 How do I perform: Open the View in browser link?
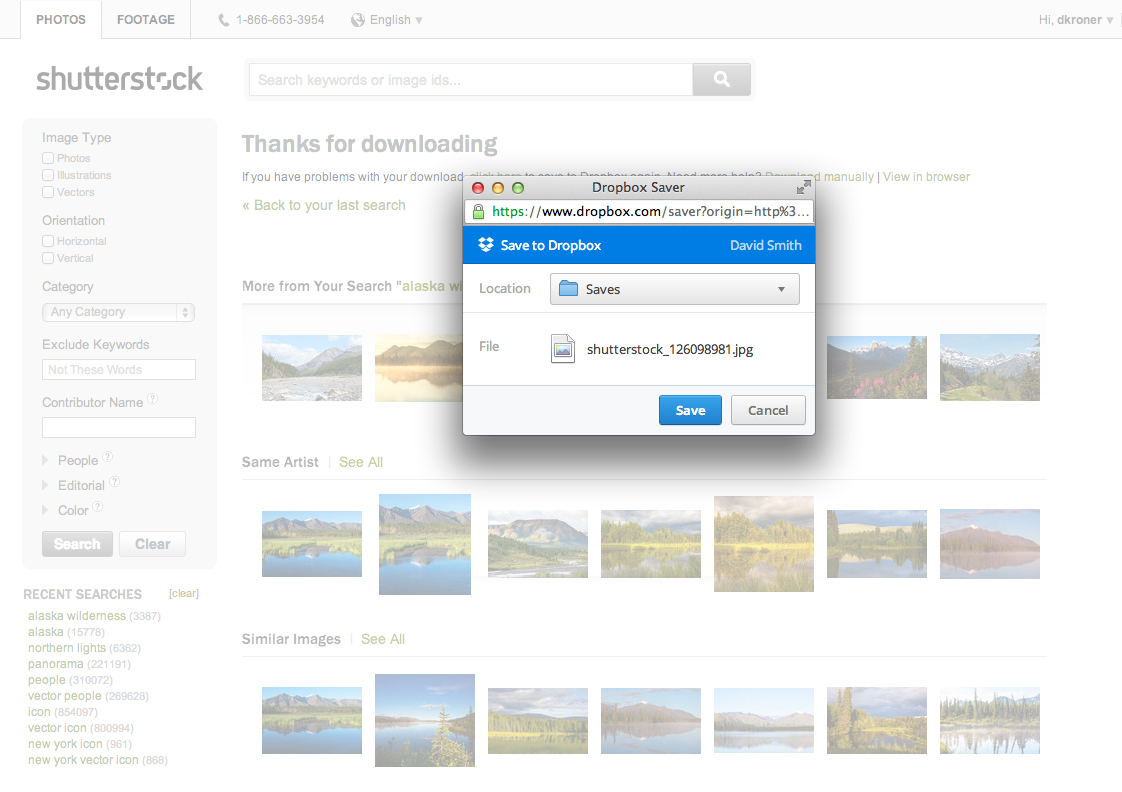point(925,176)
--
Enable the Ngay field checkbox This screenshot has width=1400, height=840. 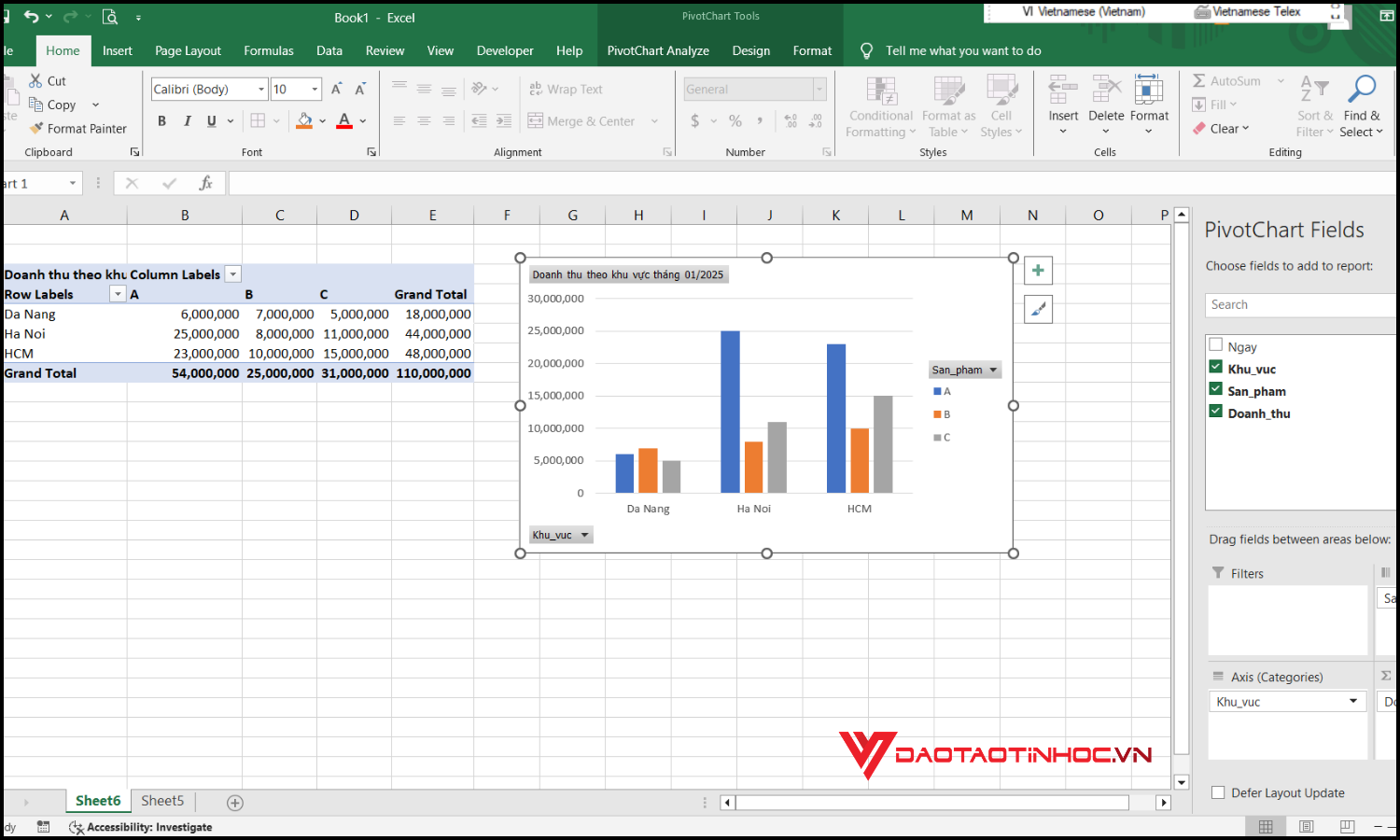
--
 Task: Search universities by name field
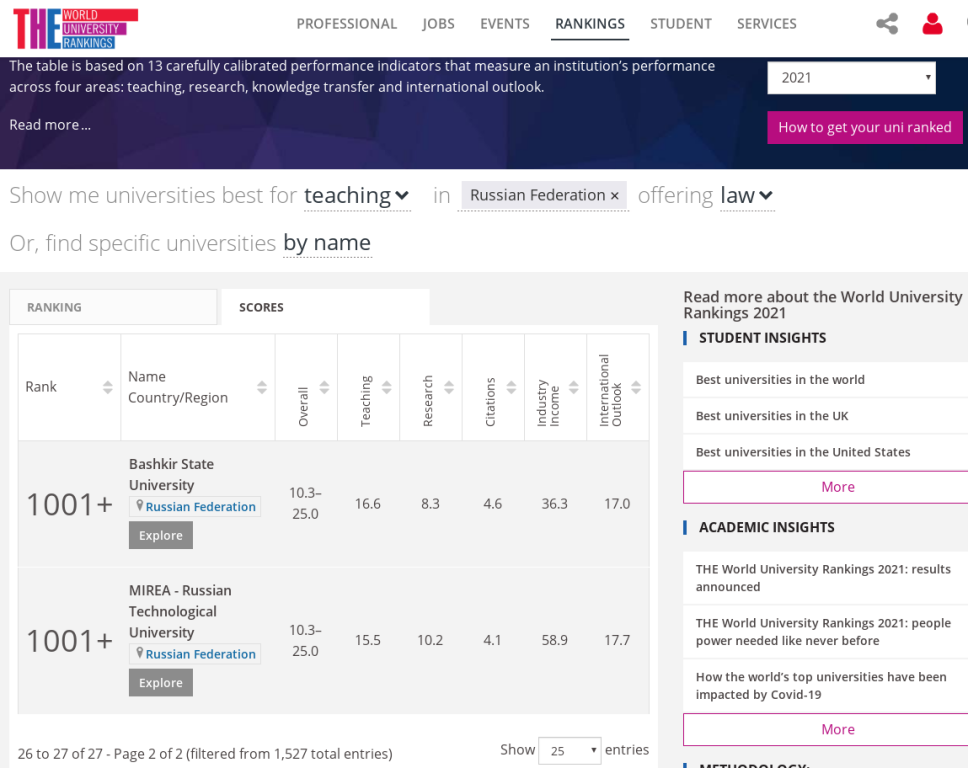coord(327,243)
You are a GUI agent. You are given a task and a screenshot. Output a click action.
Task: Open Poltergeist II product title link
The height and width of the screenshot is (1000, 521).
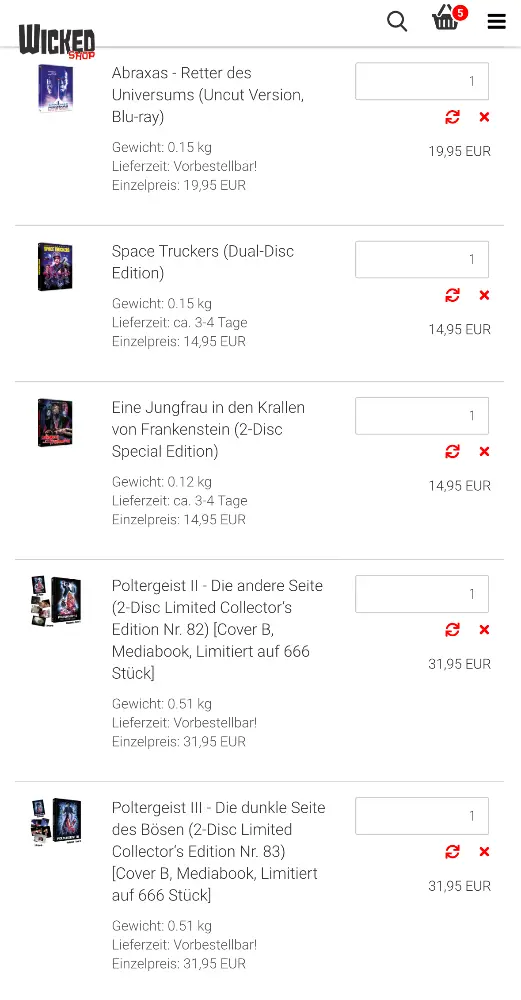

- TASK ITEM
Your answer should consist solely of the lines above from the line with "Task: Open Poltergeist II product title link" to the line with "The height and", both included, reproduced exactly.

- REPLY
Task: Open Poltergeist II product title link
The height and width of the screenshot is (1000, 521).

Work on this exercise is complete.